Finland to build world’s first factory producing regenerated fibre

New technology enables cotton-rich textile waste to be transformed into a new regenerated textile fibre. The factory, the first of its kind in the world, should be fully operational by 2025. [Shutterstock/NicoleTaklaPhotography]

Recycling and green transition took a step forward when a Finnish company announced its plans to build a factory re-using textile waste.

New technology enables cotton-rich textile waste to be transformed into a new regenerated textile fibre. The factory, the first of its kind in the world, should be fully operational by 2025.

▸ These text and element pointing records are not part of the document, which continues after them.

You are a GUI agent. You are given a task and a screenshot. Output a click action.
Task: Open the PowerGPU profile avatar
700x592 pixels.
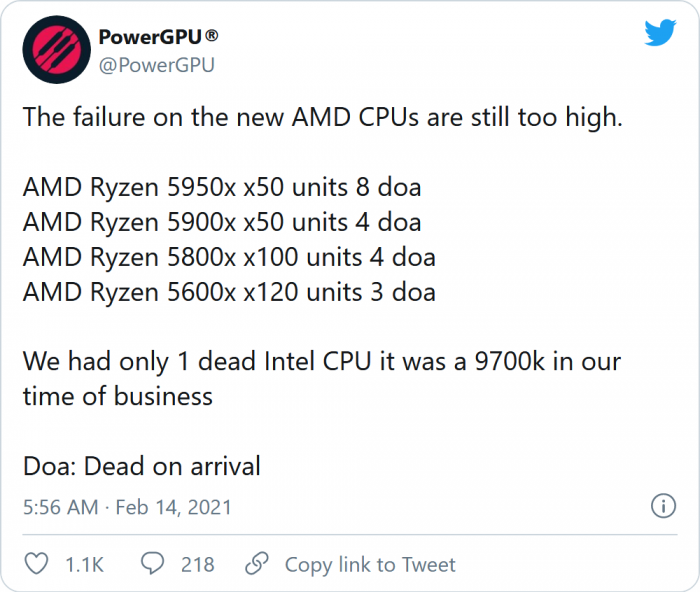[x=57, y=50]
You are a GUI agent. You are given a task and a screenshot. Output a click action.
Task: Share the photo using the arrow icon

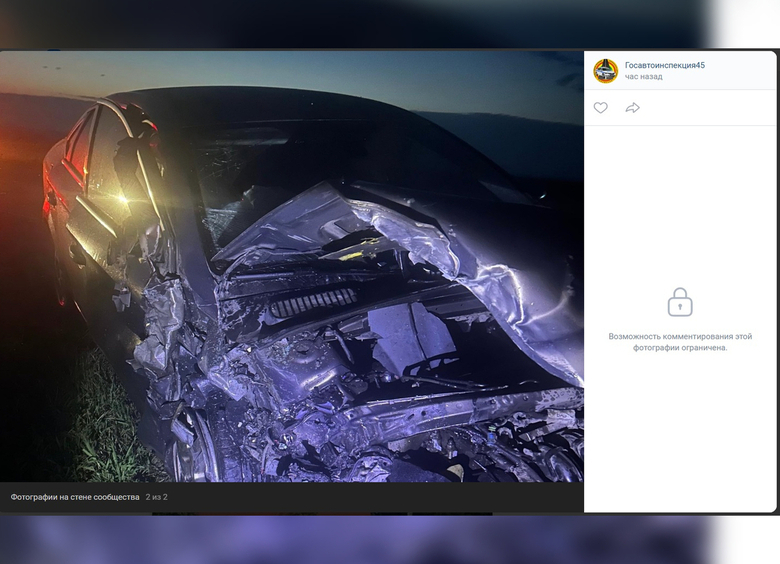(x=632, y=108)
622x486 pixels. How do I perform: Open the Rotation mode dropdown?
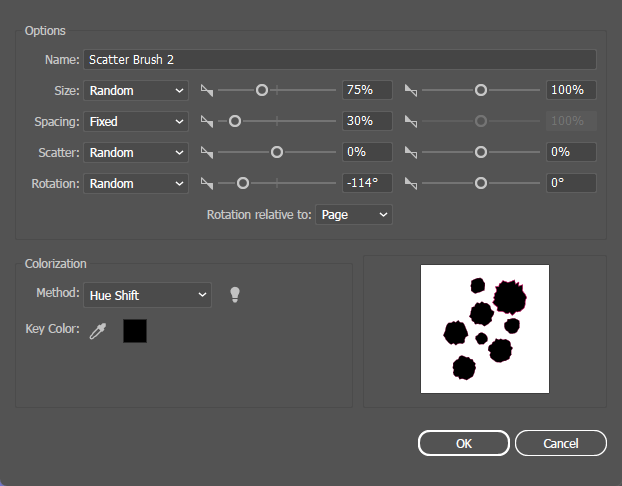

The €400 million investment will occupy a closed and empty paper mill in Kemi on the northern shore of the Baltic Sea. According to the company press release, the annual fibre production capacity will be 30,000 metric tons, which would be enough for about 100 million t-shirts.

A Finnish consumer throws away roughly 13 kilos of clothes per year. However, since 2016 it has been forbidden to leave them at dumpsites, and they end up in normal rubbish bins.

Such reports are affecting the image of fashion companies. Consequently, the company behind the factory aims to attract the textile industry’s interest, hoping to shift towards circularity.

According to the company, the most concrete improvement comes from saving water. Producing one cotton T-shirt in a traditional method requires some 2,700 litres of clean water. The new technology should save up to 99% out of that amount.